*ÉNONCÉ 1*:
Recopiez le passage sur l'antisémitisme depuis « Cinquante nuances de » jusqu'à « de ces propos. » inclus.
*ÉNONCÉ 2*:
Résumez en deux phrases le passage sur l'antisémitisme.
=== EXTRAIT DU DOCUMENT ===
Antisémitisme : François Hollande accuse de complicité les intermédiaires indifférents

Cinquante nuances de CRIF
Droit 5 min
Antisémitisme : François Hollande accuse de complicité les intermédiaires indifférents
Crédits : Elysee.fr

Lors du diner annuel au Conseil représentatif des institutions juives de France (CRIF), François Hollande a une nouvelle fois mis la pression sur les intermédiaires d’Internet. Il leur demande d’agir contre les discours haineux, sous peine d’être qualifiés de « complices » indifférents de ces propos.

Hier soir au CRIF, François Hollande a réaffirmé sa volonté de faire en sorte qu’ « aucun propos, aucun acte antisémite ne demeurent sans réponse ». Les paroles antisémites, racistes (mais aussi homophobes) ne relèveront aussi bientôt plus du droit de la presse, mais du droit pénal « avec des peines adaptées, dissuasives, éducatives » prévient le chef de l’État. Le racisme et l’antisémitisme seront par ailleurs bientôt des circonstances aggravantes « lors de la commission de délit de droit commun ». Un plan de lutte sera présenté prochainement par Manuel Valls alors que la loi sur le renseignement devrait être présentée en Conseil des ministres le 19 mars prochain pour muscler les capacités d’anticipation.
=== DONNÉES ===
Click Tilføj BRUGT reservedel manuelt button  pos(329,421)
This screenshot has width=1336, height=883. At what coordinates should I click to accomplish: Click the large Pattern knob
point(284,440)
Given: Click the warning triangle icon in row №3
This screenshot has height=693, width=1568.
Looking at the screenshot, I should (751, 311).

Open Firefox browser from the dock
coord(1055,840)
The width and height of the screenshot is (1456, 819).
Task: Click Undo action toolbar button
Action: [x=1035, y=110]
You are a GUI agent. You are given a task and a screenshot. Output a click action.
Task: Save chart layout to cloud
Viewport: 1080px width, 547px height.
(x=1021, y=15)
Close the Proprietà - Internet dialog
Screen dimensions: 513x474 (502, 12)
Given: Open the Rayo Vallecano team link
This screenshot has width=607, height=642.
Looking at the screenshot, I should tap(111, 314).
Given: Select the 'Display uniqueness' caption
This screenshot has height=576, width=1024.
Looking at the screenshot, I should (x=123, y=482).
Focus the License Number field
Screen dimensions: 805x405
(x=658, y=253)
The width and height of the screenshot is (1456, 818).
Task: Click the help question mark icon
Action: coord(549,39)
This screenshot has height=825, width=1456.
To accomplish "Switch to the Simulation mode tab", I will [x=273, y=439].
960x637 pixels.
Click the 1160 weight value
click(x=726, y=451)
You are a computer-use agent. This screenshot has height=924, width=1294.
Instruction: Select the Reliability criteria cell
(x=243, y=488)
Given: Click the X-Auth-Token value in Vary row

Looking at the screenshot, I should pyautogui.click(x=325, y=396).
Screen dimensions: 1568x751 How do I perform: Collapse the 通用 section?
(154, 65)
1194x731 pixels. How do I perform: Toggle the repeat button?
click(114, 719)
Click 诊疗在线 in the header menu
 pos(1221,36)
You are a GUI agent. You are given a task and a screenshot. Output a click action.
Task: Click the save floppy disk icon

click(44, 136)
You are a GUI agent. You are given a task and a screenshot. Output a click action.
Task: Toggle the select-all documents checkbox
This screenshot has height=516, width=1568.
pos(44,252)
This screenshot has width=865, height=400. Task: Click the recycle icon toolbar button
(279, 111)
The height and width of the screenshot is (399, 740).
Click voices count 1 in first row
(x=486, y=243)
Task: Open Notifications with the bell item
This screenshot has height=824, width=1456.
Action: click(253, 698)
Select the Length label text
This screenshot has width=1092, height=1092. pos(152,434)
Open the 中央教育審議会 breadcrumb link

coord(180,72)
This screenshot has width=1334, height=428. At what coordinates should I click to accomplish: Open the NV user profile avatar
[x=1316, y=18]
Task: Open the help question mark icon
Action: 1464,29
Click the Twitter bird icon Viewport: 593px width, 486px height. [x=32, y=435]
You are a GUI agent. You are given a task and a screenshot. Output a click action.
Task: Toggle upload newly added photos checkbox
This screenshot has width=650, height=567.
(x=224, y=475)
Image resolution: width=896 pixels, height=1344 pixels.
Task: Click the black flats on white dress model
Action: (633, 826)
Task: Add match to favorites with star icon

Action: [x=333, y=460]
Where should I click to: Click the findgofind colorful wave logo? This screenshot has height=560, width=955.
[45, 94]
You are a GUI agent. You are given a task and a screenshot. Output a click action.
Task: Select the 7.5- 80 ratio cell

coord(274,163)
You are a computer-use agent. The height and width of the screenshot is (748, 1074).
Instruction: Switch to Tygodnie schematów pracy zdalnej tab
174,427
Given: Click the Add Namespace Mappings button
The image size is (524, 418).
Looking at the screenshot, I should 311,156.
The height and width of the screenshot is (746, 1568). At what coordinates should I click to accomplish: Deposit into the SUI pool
===
*RÉPONSE 1*:
Cinquante nuances de CRIF
Droit 5 min
Antisémitisme : François Hollande accuse de complicité les intermédiaires indifférents
Crédits : Elysee.fr

Lors du diner annuel au Conseil représentatif des institutions juives de France (CRIF), François Hollande a une nouvelle fois mis la pression sur les intermédiaires d’Internet. Il leur demande d’agir contre les discours haineux, sous peine d’être qualifiés de « complices » indifférents de ces propos.

*RÉPONSE 2*:
Lors du dîner annuel du CRIF, François Hollande a demandé aux intermédiaires d'Internet d'agir contre les discours haineux, sous peine d'être qualifiés de complices indifférents. Il a annoncé que les propos antisémites, racistes et homophobes relèveront bientôt du droit pénal et que le racisme et l'antisémitisme deviendront des circonstances aggravantes.